ON THE MORNING after the Brexit vote, a dazed Donald Tusk, president of the European Council, a body consisting of the heads of government of the 28 countries in the European Union, was asked to react to the historic vote. Ironically, he quoted Friedrich Nietzsche, the 19th-century philosopher whose work influenced the rise of German militarism that led to two world wars—the conflagrations the EU was designed to prevent from happening again. “What doesn’t kill you,” Tusk proclaimed, “makes you stronger.”
We are going to see about that now, aren’t we? The European project has faced numerous setbacks in the years since Jean Monnet, the father of unified Europe, started the six-country coal and steel common market in 1951 that eventually evolved into the supranational body that is today’s EU. But never has it faced anything quite like this.

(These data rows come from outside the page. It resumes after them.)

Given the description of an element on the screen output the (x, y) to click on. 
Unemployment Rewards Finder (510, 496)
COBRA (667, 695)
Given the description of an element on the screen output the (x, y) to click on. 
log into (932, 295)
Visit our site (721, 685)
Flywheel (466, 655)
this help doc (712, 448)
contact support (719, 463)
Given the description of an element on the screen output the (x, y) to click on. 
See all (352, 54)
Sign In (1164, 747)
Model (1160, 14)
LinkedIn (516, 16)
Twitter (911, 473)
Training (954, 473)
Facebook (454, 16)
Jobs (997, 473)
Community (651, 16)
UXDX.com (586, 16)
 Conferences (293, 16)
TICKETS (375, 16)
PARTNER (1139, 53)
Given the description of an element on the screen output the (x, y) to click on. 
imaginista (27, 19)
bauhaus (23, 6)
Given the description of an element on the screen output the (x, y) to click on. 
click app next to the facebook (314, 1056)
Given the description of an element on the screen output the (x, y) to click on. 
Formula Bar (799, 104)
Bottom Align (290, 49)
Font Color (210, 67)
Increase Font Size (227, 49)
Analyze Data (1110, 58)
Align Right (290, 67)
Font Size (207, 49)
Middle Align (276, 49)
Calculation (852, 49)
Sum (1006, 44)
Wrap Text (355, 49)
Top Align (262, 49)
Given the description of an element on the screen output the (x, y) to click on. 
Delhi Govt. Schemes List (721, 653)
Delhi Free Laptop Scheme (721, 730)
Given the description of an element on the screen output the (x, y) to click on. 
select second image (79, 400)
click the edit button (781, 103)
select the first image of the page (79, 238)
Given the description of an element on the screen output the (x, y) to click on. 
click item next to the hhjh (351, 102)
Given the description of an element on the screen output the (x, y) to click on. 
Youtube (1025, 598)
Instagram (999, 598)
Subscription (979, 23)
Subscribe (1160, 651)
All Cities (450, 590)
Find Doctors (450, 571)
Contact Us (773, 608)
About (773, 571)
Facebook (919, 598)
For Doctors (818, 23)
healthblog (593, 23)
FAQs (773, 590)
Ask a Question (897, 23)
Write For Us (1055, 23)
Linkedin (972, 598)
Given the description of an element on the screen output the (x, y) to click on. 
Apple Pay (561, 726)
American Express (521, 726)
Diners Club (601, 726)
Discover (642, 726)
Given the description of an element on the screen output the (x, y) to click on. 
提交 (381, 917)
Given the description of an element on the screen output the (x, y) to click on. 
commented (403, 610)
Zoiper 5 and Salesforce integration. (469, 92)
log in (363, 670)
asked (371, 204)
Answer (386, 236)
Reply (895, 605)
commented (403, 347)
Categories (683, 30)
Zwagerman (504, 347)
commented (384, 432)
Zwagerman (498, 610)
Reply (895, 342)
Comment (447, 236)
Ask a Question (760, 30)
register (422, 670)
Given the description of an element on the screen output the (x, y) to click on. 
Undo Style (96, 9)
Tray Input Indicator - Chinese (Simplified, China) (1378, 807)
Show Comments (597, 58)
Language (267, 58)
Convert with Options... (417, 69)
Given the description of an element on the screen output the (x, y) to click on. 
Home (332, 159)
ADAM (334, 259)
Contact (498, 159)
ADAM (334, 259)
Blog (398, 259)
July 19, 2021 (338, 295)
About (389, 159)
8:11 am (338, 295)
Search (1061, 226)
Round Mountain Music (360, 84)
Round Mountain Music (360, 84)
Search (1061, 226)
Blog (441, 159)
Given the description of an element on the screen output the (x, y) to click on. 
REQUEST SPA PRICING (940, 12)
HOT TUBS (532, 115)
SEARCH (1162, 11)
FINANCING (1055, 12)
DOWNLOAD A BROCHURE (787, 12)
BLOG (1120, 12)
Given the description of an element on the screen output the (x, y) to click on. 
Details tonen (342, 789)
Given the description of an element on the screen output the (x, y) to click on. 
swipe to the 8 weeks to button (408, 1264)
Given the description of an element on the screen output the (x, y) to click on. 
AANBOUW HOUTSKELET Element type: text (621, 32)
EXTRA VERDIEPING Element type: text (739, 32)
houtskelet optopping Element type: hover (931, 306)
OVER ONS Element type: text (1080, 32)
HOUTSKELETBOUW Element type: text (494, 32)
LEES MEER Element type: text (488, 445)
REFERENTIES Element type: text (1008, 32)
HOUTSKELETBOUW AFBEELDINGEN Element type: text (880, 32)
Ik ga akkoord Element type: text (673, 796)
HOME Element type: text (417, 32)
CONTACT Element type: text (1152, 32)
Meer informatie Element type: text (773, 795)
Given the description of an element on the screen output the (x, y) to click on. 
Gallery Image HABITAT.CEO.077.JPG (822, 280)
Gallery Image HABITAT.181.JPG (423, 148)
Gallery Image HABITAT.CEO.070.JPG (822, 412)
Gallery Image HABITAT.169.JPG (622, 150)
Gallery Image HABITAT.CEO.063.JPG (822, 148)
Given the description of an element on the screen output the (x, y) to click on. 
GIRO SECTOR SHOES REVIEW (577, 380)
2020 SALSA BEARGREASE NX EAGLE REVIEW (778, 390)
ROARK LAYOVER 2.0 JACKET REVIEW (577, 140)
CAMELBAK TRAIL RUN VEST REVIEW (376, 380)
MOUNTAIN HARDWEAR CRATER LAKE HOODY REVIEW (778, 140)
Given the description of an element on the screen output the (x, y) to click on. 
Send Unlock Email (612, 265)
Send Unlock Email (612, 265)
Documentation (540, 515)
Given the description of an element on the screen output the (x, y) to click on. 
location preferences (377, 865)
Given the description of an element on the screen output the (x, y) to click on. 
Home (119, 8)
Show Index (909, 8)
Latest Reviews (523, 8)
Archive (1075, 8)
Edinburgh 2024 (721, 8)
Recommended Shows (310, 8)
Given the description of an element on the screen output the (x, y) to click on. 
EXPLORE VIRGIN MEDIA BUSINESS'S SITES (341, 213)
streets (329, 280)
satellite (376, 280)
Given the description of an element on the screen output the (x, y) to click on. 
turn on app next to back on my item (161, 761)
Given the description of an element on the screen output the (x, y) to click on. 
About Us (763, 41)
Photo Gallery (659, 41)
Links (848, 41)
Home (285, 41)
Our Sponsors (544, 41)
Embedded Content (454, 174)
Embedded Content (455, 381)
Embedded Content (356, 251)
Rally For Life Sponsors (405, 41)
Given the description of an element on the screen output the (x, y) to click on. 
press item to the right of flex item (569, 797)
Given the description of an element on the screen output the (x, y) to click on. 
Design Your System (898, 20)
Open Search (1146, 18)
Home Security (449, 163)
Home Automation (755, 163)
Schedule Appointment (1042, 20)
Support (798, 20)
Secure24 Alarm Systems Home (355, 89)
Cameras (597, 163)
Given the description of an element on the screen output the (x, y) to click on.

On multiple levels, Europe today appears to be a disaster. Most of its economies are seeing slow or no growth; unemployment rates in what Europeans call “the periphery”—Spain, Portugal and Greece—are scandalously high; youth unemployment in Greece and Spain is more than 40 percent; and, in the eurozone overall, more than 10 percent of the working-age population is out of work. The European Central Bank is running a negative interest rate policy in a desperate effort to ward off a debilitating bout of deflation. And Europe’s immigration policy—arguably the major reason for the stunning Brexit vote—remains calamitous. Just ask outgoing U.K. Prime Minister David Cameron. On June 29, at a farewell meeting with fellow heads of state in Brussels, he publicly blamed the Brexit outcome on the EU’s unwillingness to give him “an emergency brake” with which to control migration.